There aren’t too many surprises here, as we already saw a sneak preview of the draft spec last summer, but as is often the case, it takes time for Apple to roll these new emojis into production. The Unicode Consortium, which is responsible for ensuring character standards across multiple platforms, approves a major new character code standard each fall, including new emoji characters. Still, these are ratified far too late to make it into Apple’s major iOS releases.

Typically, Apple pushes off the new emoji until it’s dealt with everything else, so their arrival in iOS 17.4 is right on schedule. Previous new emojis similarly appeared in iOS 14.5, iOS 15.4, and iOS 16.4.

After all, the Unicode Consortium doesn’t actually draw the emoji characters. Rather, they simply provide the outline for what they should look like. It’s up to each platform to interpret those concepts, which is why the same emojis look slightly different between Apple, Google, Microsoft, and Samsung’s platforms.

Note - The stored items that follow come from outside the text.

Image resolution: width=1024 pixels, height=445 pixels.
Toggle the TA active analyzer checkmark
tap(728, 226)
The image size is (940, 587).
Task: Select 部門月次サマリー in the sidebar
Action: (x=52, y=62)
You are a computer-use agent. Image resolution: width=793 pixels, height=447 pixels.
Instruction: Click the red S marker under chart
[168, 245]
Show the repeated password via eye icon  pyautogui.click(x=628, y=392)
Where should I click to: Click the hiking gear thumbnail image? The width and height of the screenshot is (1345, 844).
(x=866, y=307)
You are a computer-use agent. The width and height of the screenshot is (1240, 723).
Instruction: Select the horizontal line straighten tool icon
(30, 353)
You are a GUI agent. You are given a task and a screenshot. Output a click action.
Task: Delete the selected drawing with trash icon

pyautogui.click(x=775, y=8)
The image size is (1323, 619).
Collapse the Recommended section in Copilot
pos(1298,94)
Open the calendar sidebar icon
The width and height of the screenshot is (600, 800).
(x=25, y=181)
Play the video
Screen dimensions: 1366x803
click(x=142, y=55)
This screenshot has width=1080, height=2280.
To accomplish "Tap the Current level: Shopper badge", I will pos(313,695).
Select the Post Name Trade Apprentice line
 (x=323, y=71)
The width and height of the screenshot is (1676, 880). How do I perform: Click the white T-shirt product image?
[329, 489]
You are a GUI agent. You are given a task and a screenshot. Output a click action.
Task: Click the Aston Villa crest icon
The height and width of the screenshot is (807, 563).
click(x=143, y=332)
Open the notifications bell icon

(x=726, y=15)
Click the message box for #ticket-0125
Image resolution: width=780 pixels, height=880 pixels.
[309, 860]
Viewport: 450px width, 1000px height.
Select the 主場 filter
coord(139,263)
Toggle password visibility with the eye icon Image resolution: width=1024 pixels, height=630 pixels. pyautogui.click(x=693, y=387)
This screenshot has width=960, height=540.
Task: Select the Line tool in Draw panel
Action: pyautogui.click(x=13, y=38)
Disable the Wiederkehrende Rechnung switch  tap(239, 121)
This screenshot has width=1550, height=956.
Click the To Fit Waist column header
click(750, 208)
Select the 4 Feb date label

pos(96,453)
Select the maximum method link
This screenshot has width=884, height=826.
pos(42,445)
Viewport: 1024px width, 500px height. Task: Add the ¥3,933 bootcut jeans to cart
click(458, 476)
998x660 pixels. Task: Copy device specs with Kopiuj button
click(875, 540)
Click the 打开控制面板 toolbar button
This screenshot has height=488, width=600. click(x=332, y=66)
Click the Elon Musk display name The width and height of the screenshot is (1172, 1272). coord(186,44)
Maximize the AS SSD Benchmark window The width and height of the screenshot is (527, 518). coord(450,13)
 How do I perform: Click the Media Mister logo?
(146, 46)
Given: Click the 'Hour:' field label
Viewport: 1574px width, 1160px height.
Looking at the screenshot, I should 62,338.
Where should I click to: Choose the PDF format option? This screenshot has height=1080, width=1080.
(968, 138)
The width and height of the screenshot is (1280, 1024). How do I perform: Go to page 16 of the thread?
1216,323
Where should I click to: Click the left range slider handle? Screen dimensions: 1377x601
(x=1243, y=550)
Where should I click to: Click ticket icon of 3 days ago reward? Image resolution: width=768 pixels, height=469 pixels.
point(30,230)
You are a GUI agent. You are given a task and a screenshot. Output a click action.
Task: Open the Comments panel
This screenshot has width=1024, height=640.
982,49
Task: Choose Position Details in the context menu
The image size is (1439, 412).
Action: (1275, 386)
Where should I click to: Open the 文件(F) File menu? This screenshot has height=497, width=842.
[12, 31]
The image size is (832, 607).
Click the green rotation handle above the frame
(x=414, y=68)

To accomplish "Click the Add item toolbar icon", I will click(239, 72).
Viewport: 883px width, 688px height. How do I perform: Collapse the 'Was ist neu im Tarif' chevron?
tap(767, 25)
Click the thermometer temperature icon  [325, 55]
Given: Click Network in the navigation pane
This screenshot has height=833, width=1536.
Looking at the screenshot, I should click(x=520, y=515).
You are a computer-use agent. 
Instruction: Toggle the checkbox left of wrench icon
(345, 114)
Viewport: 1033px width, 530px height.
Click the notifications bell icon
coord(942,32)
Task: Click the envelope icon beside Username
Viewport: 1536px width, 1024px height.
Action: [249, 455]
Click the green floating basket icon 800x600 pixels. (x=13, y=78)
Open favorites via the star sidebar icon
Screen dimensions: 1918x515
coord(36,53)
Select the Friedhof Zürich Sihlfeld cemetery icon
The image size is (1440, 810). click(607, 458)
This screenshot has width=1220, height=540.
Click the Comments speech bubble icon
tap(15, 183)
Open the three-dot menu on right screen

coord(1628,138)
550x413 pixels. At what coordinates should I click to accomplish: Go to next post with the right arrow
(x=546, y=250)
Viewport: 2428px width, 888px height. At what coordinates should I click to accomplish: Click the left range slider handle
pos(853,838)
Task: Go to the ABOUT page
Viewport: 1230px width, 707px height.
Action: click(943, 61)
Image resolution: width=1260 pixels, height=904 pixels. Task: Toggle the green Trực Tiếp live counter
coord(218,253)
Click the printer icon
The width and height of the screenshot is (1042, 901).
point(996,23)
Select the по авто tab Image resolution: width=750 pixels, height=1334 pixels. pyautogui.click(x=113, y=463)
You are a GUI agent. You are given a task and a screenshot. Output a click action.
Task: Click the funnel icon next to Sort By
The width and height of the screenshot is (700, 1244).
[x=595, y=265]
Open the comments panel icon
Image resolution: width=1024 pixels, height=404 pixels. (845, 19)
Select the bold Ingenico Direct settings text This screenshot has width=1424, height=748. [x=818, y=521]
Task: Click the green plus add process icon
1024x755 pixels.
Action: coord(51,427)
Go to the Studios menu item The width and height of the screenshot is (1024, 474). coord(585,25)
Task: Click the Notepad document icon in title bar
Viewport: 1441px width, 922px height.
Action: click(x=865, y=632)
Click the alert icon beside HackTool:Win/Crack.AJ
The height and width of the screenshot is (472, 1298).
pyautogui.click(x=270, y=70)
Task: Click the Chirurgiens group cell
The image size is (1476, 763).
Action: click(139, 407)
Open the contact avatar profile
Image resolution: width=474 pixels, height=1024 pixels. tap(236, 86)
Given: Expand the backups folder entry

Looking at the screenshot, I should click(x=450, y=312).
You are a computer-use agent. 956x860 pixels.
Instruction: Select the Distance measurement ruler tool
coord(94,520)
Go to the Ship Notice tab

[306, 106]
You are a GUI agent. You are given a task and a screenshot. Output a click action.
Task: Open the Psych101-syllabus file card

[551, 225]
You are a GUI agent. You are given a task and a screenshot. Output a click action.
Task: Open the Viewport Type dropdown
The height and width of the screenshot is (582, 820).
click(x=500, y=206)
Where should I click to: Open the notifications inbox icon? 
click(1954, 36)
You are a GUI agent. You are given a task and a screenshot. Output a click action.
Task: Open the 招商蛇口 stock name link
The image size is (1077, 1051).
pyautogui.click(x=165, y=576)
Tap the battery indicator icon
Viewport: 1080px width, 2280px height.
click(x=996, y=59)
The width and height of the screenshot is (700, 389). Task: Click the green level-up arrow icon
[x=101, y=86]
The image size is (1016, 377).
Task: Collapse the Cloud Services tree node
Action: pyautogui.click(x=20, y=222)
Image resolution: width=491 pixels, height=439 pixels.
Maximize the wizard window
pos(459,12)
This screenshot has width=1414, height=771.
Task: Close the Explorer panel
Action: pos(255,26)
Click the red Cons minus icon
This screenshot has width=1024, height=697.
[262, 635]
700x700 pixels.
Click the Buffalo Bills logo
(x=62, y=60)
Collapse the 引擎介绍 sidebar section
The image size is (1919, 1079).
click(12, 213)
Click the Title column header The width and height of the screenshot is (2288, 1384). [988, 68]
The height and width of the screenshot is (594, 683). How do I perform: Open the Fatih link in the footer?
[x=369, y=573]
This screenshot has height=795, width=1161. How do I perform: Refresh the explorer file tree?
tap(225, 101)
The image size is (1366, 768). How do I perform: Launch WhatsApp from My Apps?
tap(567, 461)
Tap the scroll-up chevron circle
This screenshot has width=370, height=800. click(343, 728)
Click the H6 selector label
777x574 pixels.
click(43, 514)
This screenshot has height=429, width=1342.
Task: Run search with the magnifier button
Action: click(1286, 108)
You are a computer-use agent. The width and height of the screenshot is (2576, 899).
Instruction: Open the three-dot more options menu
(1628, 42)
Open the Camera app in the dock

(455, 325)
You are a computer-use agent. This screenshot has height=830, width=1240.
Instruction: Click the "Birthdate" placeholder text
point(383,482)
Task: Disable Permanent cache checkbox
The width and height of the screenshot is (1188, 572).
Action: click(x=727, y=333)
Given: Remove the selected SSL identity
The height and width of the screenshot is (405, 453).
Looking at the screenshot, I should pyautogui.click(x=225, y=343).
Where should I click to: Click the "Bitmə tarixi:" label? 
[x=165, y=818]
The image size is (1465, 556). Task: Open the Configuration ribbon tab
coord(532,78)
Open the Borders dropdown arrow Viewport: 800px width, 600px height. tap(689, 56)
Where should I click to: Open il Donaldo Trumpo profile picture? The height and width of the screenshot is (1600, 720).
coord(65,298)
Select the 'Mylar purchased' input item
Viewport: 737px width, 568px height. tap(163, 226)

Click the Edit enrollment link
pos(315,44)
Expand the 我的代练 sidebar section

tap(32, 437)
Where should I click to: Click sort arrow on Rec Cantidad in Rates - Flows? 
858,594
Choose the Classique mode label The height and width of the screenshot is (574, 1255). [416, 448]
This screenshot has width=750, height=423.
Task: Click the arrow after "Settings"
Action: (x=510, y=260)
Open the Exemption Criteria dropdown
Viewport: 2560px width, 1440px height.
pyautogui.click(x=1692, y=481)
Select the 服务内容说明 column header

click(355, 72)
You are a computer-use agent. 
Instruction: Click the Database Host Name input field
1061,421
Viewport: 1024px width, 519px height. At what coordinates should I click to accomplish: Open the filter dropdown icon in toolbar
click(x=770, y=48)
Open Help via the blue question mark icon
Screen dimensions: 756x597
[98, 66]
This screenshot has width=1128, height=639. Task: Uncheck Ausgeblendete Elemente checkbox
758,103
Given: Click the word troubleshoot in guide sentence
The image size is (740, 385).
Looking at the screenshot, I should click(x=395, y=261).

Even the previews Emojipedia offered last summer were just their own concept images created by Emojipedia’s Head of Emoji Design, Joshua Jones. The folks at Emojipedia tend to adopt Apple’s style, but the final designs are ultimately up to the artists at Apple.

New Emojis in iOS 17.4

Already, we can see where Apple’s designers have taken a slightly different approach from what Emojipedia imagined.

For example, while Emoji 15.1 adds a Lime as an expansion of the Lemon emoji, effectively just defining a green color, Apple has chosen to render it with an entirely different look as a lime wedge rather than the entire fruit.

iOS 17.4 Emoji 15.1 Lime Emojipedia concept vs Apple

On the other hand, Apple’s take on the Brown Mushroom is more in line with its rendering of the standard Nintendo-like Mushroom emoji, losing the ragged edges that the gang at Emojipedia envisioned, and Phoenix Bird, which is a combination of the Bird and Fire emojis, looks more detailed and less cartoonish.

In total, there are 118 new emojis coming in iOS 17.4. However, as with prior releases, most of these are far more basic variations of existing emojis, designed to create gender-neutral family groupings and flipped, right-facing versions of Person Running, Person Walking, Person Kneeling, Person with White Cane, Person in Manual Wheelchair, and Person in Motorized Wheelchair.

It’s these flipped versions that count for the bulk of the new emojis since each one has three gender options and five skin tone modifiers in addition to basic yellow. That results in 18 possible combinations for each of the above people emojis, for a total of 108 “new” emojis.

As with all new emoji releases, both the sender and recipient must be on platforms supporting the same emoji standards. This means that while those on the iOS 17.4 beta can see and select the new emoji, they won’t appear correctly for anybody still running iOS 17.3 or an older version.

However, the good news is that at least some other platforms are ahead of the curve here. Samsung added the new Emoji to its One UI 6.0 update in October, and Google began rolling out its versions of the new emoji in November. This means most folks running Android 14 should now have access to them, and they should be slowly arriving on Google’s web-based platforms like Gmail and YouTube.